In a variety of clinical situations it is important to measure certain chemical characteristics of the patient's blood such as pH, concentrations of calcium, potassium ions and hematocrit, the partial pressure of O.sub.2 and CO.sub.2 and the like. (See, for example, Fundamentals of Clinical Chemistry, Tietz, Editor, page 135 et seq., Electrochemistry; page 849 et seq., Blood Gases and Electrolytes; 1976, Saunders Company, Phila.; see also the patent to Battaglia et al. U.S. Pat. No. 4,214,968.) These situations range from a routine visit of a patient in physician's office to monitoring during open-heart surgery. The required speed, accuracy, and similar performance characteristics vary with each situation.

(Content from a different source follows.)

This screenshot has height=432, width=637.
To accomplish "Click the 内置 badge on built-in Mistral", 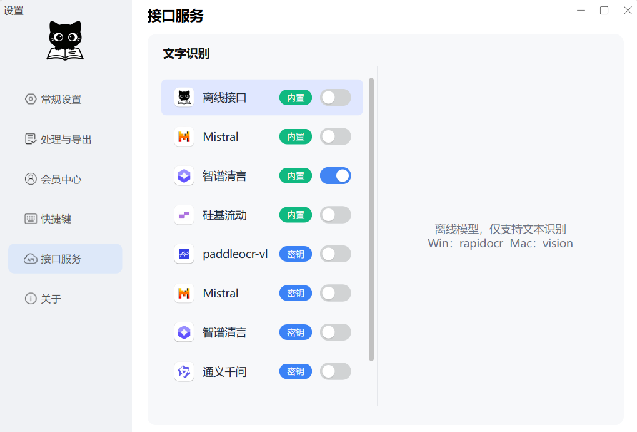I will pos(295,137).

Measurement of chemical characteristics of blood during open-heart surgery provides the most demanding set of criteria. Presently, blood gas analysis during major surgery is provided by repeated transfer of discrete blood samples to a permanent lab-based blood gas analyzer or by use of sensors placed in-line with the extra-corporeal blood circuit of a heart-lung machine employed to bypass the patient's heart.
The transfer of discrete blood samples, required by blood-gas analyzers, inherently increases the risk of contaminating the blood sample with ambient air, which may alter certain of the monitored characteristics. Additionally, since such analyzers are complex and costly devices, they are typically located only in the hospital lab where they need to be operated by a skilled technician, resulting in undesirable delay during surgery, critical care or intensive care. Further, such analyzers employ bubble tonometers to generate a suitable gas reference mixture by dissolving quantities of gases, stored in pressurized free-standing tanks, into the electrolyte solution. While replacement of these gas tanks is infrequently required, it is a cumbersome procedure. Finally, these existing analyzers require cleaning to decontaminate all exposed portions from the prior patient's blood prior to subsequent use.

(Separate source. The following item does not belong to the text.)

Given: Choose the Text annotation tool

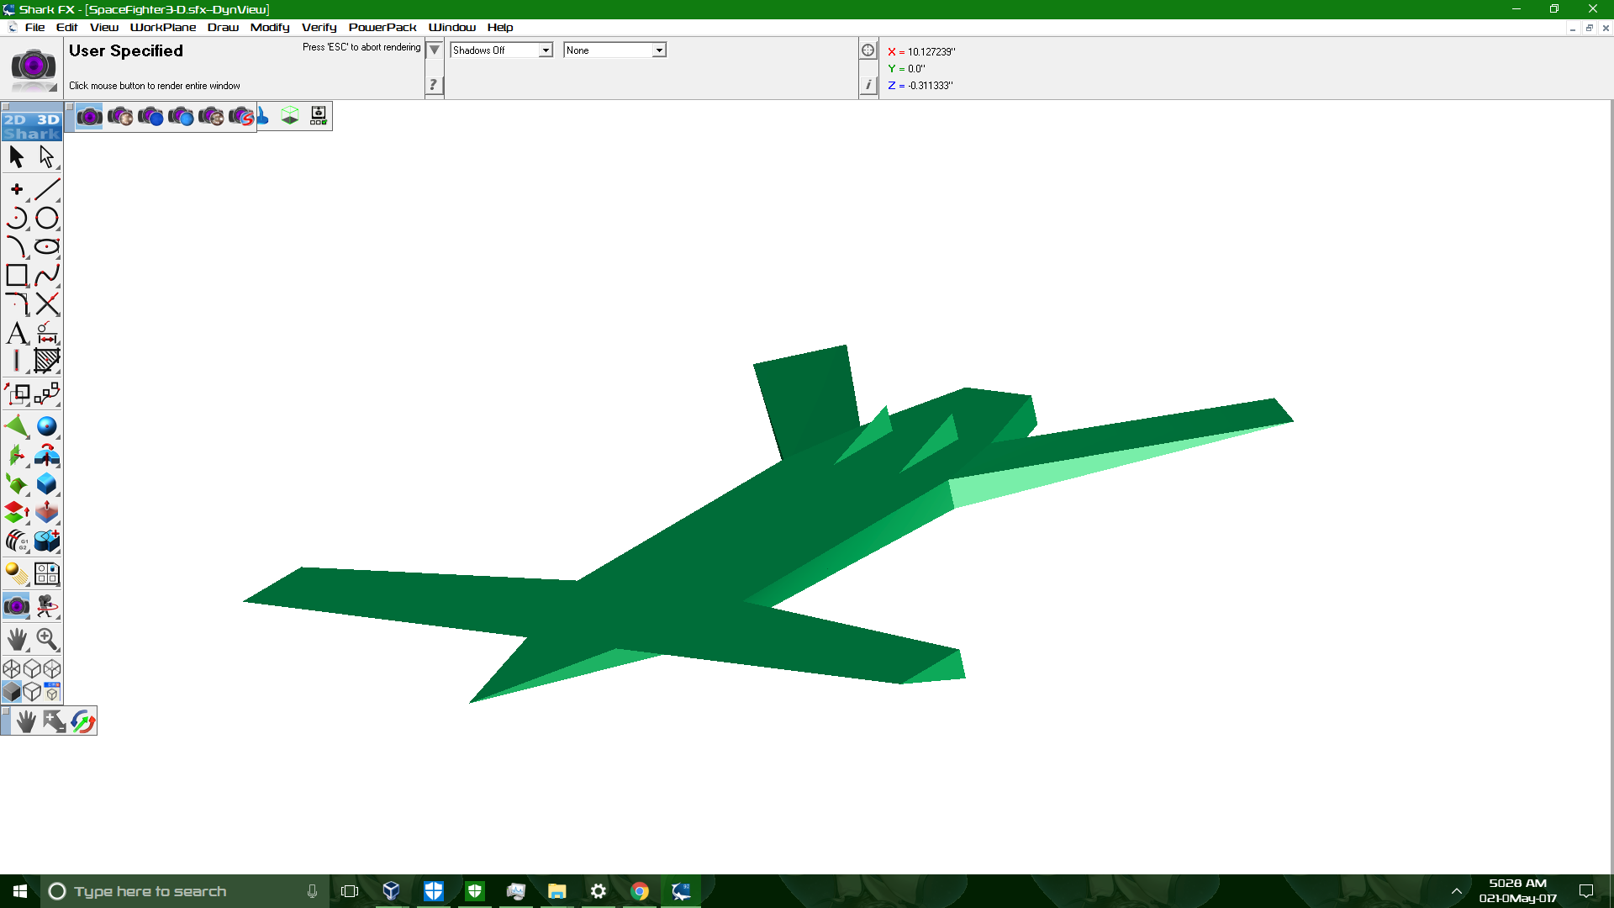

Heretofore measurements of the concentration of dissolved carbon dioxide in body fluids such as blood samples has been carried out using a Stow-Severinghous CO.sub.2 electrode. This device operates on the principle that CO.sub.2, when dissolved in an aqueous solution containing bicarbonate ions, will alter the pH of that solution in a manner which is proportional to the concentration of the dissolved CO.sub.2. A thin film of bicarbonate solution is contained between the chemically sensitive surface of a combination pH electrode, consisting of a pH sensor and a reference sensor, and a gas permeable membrane. When the outer surface of the membrane is surrounded by an aqueous fluid containing dissolved carbon dioxide, the concentration of CO.sub.2 dissolved in the thin film of solution will rapidly equilibrate with the CO.sub.2 concentration outside of the membrane. The pH of the bicarbonate solution, which is now proportional to the CO.sub.2 concentration at the outer surface of the membrane, is measured using the pH sensor internal to the membrane, and thus the device has an electrical output which is proportional to CO.sub.2 concentration.
The structure of the Stow-Severinghous CO.sub.2 electrode can therefore be summarized as a gas permeable membrane under which is contained a layer of aqueous electrolyte solution containing bicarbonate ions, combined with internal pH and reference electrodes which together measure the pH of the bicarbonate solution, and thus the CO.sub.2 concentration. While this device is functionally effective, it is a relatively complex structure. In particular the Stow-Severinghous CO.sub.2 electrode is not well adapted to automated manufacture. With the trend in medical appliances and supplies toward disposables, automated manufacture with the accompanying reduction in production costs is believed to be highly advantageous.
A further problem exists with some types of CO.sub.2 sensors. In many of these sensors the aqueous electrolyte solution containing bicarbonate ions requires the sensor to be hydrated during storage prior to use. In particular, some of these sensors use a gel to provide the bicarbonate ions. This gel must be kept hydrated in storage prior to use in order to remain useful. It would be advantageous to provide a sensor which can be stored in an anhydrous state to be rehydrated prior to the first use. Such a feature would be particularly advantageous for disposable appliances.
Accordingly there is a need for an inexpensive, easily manufactured electrode assembly for the measurement of dissolved CO.sub.2 in body fluids such as blood samples which is storable in an anhydrous state and is adaptable for disposable use. Such a CO.sub.2 electrode could be employed in a set of sensor electrodes for the measurement of a variety of chemical characteristics of the sample.